A data-informed culture, particularly one that prides itself on innovation and pilots, must be cautious of too much data, as all data is not created equal, and data itself is not a panacea. Having a million data points may in fact be counterproductive, as it isn’t the quantity of the data that is critical but rather having the key data points to answer the right questions. Our data team has a very strong voice at the table and has helped us appreciate the difference between causality and correlation. Given that every course section has common milestones and outcomes there is a daily inundation of student and faculty data elements, and we know when performance is trending down on student success almost immediately. In our early days of using data, negative information might have resulted in frantic action to impact downward trends; over time we have developed the patience and maturity to methodically go through even critical data to make sure that whatever solutions are put forward solve the actual problem. If student performance is down; is it down in every section of the course, among certain cohorts of students, noted by common poor performance on a single activity? The answers to those types of questions will drive proposed solutions for the faculty, students, curriculum design teams, or other stakeholders.

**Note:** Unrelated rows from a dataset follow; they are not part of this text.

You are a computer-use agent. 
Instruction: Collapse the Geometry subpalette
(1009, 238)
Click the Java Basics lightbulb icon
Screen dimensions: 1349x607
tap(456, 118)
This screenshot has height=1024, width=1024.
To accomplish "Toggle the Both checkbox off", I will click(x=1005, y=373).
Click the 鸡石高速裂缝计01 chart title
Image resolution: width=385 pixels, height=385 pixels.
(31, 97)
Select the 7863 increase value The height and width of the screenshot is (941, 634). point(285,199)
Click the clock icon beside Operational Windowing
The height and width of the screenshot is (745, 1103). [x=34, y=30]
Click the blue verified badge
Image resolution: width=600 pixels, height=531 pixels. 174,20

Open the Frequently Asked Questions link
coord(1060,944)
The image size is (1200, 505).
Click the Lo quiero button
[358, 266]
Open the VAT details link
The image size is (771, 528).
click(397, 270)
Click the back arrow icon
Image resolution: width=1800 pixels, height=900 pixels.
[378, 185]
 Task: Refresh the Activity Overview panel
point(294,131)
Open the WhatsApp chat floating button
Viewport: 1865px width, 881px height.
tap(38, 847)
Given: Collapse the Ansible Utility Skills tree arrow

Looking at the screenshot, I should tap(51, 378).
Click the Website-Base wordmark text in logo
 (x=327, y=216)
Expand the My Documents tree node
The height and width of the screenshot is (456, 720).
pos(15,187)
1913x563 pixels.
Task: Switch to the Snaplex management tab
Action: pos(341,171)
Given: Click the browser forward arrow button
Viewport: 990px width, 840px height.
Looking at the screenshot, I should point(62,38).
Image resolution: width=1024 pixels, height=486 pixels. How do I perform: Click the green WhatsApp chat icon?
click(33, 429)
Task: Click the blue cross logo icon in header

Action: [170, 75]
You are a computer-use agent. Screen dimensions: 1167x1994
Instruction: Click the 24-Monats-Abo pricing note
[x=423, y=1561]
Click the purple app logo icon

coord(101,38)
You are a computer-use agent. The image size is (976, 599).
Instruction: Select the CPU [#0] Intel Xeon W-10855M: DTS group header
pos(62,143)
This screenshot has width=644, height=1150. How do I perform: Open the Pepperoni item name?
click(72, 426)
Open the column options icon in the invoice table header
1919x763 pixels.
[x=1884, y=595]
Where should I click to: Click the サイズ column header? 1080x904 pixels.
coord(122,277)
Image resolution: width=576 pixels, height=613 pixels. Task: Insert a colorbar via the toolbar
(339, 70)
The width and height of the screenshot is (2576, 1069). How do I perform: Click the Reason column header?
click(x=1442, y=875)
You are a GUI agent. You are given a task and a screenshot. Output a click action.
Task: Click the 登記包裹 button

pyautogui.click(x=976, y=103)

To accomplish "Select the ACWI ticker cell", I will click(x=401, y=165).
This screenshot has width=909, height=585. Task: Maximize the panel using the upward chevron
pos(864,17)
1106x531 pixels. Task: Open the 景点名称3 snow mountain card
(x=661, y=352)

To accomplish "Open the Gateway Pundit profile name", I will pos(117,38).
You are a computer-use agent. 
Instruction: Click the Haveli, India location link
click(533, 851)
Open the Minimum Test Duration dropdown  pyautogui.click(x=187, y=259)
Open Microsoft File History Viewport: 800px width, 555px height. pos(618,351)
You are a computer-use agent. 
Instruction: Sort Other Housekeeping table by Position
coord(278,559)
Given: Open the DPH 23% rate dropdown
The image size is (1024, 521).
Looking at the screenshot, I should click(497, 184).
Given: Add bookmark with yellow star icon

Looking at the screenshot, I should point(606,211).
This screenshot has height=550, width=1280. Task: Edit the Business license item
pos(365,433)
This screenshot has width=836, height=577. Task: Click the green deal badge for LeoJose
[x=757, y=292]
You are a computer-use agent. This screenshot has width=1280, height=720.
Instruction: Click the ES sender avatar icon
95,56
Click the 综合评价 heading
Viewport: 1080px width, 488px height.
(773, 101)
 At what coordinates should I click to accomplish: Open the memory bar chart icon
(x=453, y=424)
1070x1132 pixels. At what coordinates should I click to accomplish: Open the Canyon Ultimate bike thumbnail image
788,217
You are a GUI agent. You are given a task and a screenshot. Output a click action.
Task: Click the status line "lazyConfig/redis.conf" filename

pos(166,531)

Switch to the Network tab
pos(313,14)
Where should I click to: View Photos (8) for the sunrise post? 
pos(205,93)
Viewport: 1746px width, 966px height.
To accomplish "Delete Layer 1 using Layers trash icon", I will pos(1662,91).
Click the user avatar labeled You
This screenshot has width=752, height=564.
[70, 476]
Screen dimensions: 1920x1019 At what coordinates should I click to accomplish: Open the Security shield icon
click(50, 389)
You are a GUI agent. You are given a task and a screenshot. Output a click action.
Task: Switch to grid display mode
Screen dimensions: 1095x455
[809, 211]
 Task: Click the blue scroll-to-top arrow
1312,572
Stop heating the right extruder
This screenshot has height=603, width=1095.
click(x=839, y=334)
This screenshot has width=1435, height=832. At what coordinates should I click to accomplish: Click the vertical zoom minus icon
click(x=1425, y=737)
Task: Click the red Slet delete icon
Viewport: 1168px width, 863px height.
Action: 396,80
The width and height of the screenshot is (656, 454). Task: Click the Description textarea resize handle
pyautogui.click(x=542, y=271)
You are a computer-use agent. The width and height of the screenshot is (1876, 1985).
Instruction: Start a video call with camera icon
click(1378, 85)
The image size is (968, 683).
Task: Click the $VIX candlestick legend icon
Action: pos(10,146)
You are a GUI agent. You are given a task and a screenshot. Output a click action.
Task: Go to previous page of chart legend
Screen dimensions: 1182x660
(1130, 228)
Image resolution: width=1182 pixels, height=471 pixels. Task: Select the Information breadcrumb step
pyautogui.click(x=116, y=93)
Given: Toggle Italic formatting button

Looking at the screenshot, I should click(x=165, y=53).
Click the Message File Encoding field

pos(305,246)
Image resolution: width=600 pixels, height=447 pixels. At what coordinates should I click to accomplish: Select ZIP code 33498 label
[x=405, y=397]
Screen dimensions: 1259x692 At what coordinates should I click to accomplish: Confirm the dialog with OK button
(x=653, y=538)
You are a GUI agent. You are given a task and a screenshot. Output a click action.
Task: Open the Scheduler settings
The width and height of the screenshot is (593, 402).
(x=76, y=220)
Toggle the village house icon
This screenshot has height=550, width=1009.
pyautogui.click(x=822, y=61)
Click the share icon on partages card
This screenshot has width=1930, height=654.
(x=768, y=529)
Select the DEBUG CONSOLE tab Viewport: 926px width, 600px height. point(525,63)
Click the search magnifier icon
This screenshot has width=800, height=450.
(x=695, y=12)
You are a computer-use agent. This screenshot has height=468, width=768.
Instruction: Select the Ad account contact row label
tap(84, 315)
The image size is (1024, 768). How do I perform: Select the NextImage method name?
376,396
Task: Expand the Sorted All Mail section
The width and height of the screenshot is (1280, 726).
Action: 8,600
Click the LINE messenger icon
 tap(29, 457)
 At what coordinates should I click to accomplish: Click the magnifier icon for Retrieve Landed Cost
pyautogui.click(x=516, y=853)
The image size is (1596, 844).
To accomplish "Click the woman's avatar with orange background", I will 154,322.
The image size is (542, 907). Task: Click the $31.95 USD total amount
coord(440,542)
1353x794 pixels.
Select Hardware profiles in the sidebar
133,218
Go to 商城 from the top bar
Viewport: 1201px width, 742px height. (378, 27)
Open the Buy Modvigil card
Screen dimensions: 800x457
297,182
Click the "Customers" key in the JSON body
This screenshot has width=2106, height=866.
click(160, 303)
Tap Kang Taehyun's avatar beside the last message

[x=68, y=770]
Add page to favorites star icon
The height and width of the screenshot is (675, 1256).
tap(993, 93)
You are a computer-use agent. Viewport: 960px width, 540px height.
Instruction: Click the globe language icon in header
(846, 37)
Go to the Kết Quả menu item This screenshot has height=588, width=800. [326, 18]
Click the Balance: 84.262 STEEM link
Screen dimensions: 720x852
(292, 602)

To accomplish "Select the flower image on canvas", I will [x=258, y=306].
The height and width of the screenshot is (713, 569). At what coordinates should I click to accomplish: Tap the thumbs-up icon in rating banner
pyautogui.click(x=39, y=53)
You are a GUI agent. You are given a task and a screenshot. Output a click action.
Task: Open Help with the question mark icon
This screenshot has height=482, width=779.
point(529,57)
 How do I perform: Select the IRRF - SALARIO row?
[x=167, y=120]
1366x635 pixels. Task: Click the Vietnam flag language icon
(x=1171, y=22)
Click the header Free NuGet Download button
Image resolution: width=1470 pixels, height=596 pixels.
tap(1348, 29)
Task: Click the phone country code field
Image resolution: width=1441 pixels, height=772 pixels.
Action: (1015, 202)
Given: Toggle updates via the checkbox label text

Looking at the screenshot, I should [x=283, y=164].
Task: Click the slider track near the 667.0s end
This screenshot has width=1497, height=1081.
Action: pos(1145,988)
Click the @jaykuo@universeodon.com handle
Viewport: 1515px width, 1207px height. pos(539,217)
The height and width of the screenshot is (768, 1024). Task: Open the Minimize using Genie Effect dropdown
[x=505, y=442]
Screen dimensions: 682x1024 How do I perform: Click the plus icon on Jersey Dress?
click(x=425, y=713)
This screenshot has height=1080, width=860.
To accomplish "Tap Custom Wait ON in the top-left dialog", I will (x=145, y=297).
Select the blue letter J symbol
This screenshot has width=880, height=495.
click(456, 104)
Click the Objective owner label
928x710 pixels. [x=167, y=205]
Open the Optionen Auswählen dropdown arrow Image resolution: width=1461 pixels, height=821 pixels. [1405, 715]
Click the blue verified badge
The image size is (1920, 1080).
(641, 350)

In the end, data is like fire; on its own it is neither good nor bad but depending on how it is applied it can bring disaster or relief. Having strong leadership that can keep the team focused on the institutional mission will also help the team figure out the appropriate data models to fulfill that mission or to course correct when bright shiny pieces of data threaten to distract from the mission.
Leadership towards a data-informed culture includes creating dialogue rather than dictates from all stakeholders of the team, including academics who might be suspicious initially of both methods and motives of administration. Recognizing this and preparing for it will allow leaders to steer their teams through treacherous waters while keeping their eyes on the North Star that is their core mission.